CSV Associate in Hoddesdon

We are looking for an enthusiastic and detail-oriented Computer System Validation (CSV) Associate to support the technical administration of GMP informatics platforms and software for Hoddesdon Analytical and Process Chemistry laboratory employees.

At Pharmaron we offer:

• Vibrant and dynamic employment – we are a highly specialised, growth company operating in a critical sector of the economy.
• Opportunities to develop your skills and yourself – our rapid growth brings greater opportunities for you to learn and grow faster!
• A great team where we all support each other – enjoy your work!

Requirements:

• Bachelor’s or Master’s degree in Life Sciences, Computer Science, or related field.
• 0–2 years of experience working in IT or CSV support in the pharmaceutical or similar industry.
• General understanding of software development lifecycle (SDLC) and associated documentation with respect to regulatory compliance.
• Understanding of QMS, GMP, ALCOA+ and Data Integrity principles.
• Good understanding of laboratory systems, instruments, and associated software.
• Knowledge of IT systems Client Server environment, Windows, Data communications equipment (Routers, Switches, LAN / WAN, Data Backup and Restore) would be desirable.
• Some experience with coding (e.g. Python) would be desirable.
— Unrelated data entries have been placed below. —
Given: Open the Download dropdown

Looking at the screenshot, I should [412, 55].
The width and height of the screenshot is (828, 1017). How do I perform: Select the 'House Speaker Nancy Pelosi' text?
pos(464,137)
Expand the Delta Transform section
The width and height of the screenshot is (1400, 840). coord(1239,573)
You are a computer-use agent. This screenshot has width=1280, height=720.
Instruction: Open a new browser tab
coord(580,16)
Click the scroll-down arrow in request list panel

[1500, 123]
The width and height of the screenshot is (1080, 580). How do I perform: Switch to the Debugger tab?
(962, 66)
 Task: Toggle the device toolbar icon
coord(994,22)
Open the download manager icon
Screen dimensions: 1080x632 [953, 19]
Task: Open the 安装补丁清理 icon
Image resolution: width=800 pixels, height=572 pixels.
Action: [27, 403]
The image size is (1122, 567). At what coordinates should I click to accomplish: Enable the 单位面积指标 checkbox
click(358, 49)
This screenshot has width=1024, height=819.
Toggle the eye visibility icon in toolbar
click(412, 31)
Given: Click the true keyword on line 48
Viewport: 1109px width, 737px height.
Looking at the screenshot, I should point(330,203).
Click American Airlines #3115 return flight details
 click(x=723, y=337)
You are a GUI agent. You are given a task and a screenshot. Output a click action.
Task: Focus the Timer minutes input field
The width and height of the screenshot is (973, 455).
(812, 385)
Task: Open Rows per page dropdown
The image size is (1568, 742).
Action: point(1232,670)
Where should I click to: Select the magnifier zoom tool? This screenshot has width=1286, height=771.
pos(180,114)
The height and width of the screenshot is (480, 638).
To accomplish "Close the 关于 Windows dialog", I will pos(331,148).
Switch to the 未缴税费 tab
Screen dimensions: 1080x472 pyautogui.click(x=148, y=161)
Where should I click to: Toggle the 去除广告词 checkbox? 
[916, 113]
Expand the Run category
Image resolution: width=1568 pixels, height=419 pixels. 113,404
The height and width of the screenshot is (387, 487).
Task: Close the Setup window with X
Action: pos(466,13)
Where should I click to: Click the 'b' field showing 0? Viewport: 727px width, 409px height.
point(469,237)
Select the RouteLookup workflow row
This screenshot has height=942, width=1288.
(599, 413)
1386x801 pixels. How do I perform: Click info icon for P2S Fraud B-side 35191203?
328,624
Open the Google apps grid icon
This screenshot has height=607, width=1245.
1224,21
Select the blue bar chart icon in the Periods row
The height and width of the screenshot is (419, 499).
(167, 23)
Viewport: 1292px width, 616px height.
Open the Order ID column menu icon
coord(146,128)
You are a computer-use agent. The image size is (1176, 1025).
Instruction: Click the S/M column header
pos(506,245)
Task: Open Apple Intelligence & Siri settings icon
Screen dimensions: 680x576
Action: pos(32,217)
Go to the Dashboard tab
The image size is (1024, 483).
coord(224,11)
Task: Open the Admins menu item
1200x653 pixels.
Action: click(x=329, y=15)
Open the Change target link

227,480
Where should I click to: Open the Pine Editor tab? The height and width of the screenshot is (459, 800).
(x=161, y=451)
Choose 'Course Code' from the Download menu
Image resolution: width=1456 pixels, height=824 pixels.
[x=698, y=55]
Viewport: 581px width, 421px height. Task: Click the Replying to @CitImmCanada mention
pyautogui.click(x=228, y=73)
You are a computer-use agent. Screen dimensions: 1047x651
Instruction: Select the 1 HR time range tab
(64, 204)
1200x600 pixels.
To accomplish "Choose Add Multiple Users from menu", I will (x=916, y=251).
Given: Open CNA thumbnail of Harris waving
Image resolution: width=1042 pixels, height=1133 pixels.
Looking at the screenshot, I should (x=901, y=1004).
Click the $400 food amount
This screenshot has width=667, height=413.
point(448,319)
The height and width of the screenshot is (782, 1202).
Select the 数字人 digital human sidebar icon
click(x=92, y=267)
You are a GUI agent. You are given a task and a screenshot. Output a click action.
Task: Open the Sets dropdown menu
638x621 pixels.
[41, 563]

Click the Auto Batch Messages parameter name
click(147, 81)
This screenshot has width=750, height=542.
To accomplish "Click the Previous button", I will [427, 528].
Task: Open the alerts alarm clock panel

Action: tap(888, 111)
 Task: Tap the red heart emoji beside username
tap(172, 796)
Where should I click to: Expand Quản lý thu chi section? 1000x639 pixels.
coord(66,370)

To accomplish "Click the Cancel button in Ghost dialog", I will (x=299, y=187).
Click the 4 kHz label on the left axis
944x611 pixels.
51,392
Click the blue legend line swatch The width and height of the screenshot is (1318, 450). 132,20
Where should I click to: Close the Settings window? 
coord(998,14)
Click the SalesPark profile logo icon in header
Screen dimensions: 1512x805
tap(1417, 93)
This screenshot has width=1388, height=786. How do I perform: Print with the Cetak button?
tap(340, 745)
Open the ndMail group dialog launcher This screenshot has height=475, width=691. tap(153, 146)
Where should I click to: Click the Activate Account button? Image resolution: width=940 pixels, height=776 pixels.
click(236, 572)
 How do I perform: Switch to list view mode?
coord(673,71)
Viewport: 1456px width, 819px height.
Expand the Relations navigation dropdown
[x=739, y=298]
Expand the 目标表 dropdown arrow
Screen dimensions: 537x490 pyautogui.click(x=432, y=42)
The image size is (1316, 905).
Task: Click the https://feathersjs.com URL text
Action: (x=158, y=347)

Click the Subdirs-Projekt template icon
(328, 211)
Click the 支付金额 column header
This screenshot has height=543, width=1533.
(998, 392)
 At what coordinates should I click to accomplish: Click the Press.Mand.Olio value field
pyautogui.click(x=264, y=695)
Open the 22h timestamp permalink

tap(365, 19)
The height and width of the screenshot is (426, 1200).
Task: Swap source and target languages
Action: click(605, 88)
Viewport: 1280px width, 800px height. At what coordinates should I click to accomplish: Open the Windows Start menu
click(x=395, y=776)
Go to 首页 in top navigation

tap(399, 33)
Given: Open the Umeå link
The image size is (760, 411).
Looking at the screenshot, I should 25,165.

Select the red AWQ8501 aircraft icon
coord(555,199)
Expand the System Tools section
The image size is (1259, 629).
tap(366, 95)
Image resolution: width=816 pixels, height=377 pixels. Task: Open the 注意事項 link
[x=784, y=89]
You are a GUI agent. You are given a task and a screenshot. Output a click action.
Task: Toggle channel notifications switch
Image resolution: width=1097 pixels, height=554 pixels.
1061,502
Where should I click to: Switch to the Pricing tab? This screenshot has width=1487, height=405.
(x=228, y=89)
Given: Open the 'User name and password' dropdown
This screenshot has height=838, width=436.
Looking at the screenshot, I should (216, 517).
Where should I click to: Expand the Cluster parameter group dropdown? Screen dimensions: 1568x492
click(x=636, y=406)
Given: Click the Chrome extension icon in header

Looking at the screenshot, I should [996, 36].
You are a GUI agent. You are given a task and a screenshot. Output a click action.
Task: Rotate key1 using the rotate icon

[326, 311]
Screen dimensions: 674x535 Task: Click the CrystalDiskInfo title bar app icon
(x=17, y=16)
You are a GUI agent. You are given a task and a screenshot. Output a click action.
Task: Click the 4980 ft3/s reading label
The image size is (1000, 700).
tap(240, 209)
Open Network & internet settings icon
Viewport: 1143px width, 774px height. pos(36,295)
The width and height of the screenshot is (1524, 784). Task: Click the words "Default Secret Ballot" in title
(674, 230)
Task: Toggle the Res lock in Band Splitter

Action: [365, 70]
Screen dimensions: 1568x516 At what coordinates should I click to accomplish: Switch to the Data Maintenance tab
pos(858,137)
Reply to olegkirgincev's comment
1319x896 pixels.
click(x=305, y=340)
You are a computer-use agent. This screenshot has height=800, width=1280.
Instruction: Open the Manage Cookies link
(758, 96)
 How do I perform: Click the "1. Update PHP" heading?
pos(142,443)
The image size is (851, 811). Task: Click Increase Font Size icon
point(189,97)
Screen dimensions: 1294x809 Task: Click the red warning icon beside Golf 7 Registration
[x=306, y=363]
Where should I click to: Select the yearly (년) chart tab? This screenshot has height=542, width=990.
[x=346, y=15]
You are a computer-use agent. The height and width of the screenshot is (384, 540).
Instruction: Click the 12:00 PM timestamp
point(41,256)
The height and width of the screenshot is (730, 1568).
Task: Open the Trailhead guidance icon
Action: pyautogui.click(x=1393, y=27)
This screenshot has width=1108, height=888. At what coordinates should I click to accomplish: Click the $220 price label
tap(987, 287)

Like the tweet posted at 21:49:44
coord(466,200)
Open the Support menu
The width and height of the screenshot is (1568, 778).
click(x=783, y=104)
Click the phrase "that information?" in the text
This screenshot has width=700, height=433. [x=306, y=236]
Key Roles and Responsibilities:

• Support R&D and QC laboratories as System Admin on 20+ systems.
• Support business critical roles as a back-up System Admin on Agilent OpenLab CDS and Revvity Signals (E3) ELN.
• Support validation activities for COTS systems.
• Draft validation documentation (IA, URS, FS, IQ, OQ, PQ, QP, TRM, QSR, etc.).
• Perform GMP Risk & Impact Assessments and Data Integrity Risk Assessments.
• Support creation, modification and removal of user accounts.
• Collaborate with IT and QA to manage system changes, upgrades, deviations and investigations within the QMS.
• Conduct periodic reviews for active systems.
• Support decommissioning activities for systems being retired from use.
• Provide technical support for validated systems.
• Participate in internal audits and support external inspections.
• Act as a liaison between business users and IT for system-related issues.

Our Company:

We are a dynamic, fast-growing company, with an enviable reputation for leading edge science, offering contract research services to some of the world’s leading pharmaceutical companies. We believe in our ability to relentlessly push forward the boundaries of scientific excellence, delivering solutions for our clients, always operating ethically and with integrity.

Benefits:

• We offer a competitive salary and a progressive and comprehensive suite of employee benefits.
• We offer state of the art working environment on site.
• We offer the opportunity for growth and development and will support funding for relevant training and development programmes.

Why Should You Apply?

This is an opportunity for you to make a real impact in a highly scientific and regulated environment, demonstrate leadership, ambition and the desire to grow with the department.